▶ YOUR INSTRUCTIONS
In the copy, include every entry exactly but none of the pictures.

▶ MATERIAL FOR THIS TASK
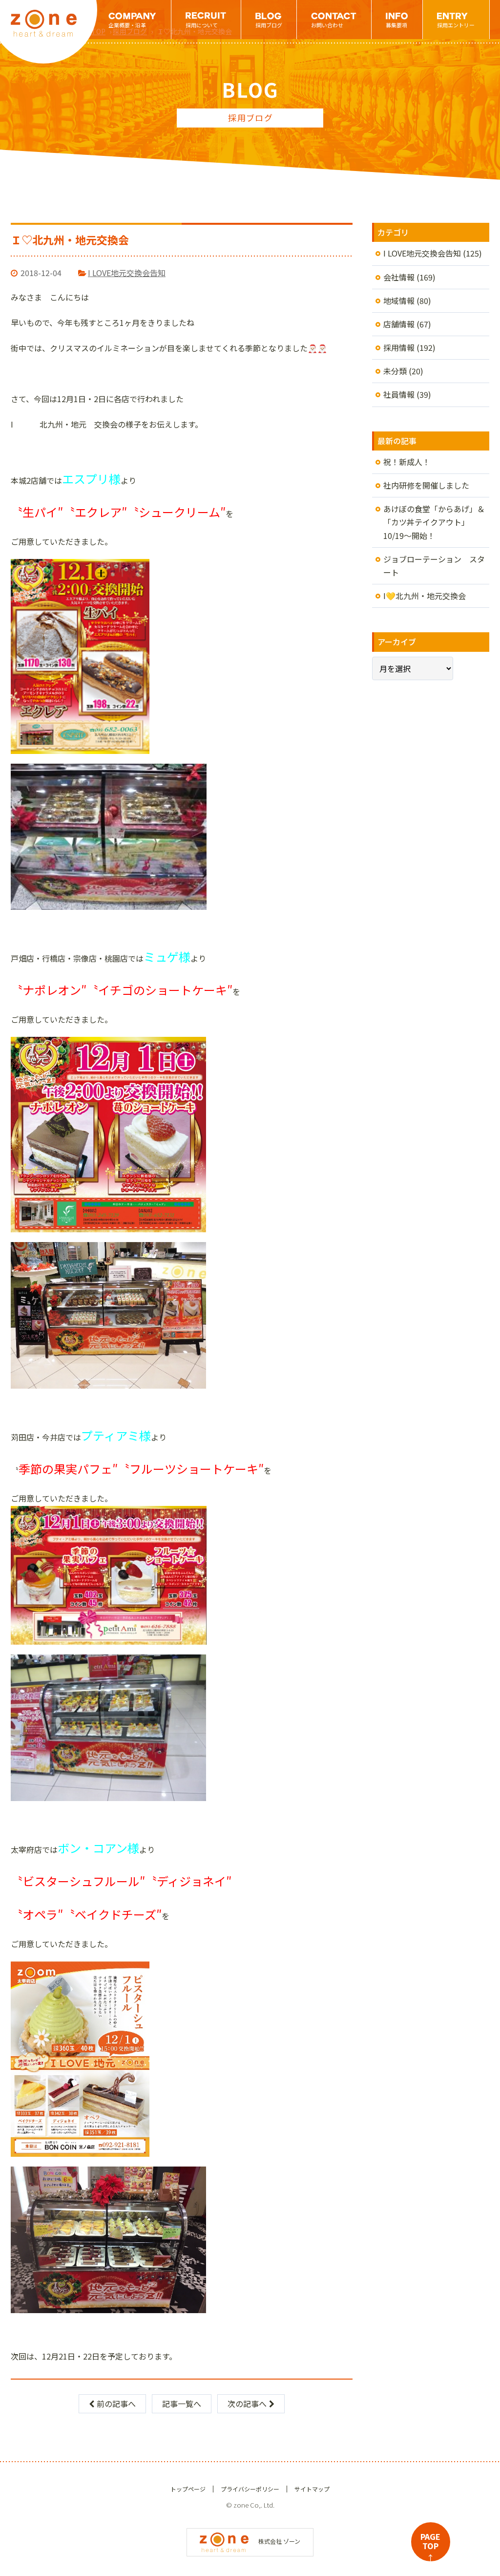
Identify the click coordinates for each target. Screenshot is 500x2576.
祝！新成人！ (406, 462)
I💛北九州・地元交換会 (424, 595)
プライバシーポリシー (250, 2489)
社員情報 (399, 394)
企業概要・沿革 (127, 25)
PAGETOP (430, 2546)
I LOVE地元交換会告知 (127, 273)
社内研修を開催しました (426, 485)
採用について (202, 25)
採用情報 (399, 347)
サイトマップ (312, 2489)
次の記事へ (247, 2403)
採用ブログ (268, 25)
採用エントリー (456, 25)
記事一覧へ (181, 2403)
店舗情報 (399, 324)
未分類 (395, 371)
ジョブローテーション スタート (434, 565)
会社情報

▶ EXERCISE OUTPUT
Identify the click coordinates for each target. Screenshot is 500x2576.
祝！新成人！ (406, 462)
I💛北九州・地元交換会 (424, 595)
プライバシーポリシー (250, 2489)
社員情報 (399, 394)
企業概要・沿革 (127, 25)
PAGETOP (430, 2546)
I LOVE地元交換会告知 (127, 273)
社内研修を開催しました (426, 485)
採用について (202, 25)
採用情報 (399, 347)
サイトマップ (312, 2489)
次の記事へ (247, 2403)
採用ブログ (268, 25)
採用エントリー (456, 25)
記事一覧へ (181, 2403)
店舗情報 (399, 324)
未分類 (395, 371)
ジョブローテーション スタート (434, 565)
会社情報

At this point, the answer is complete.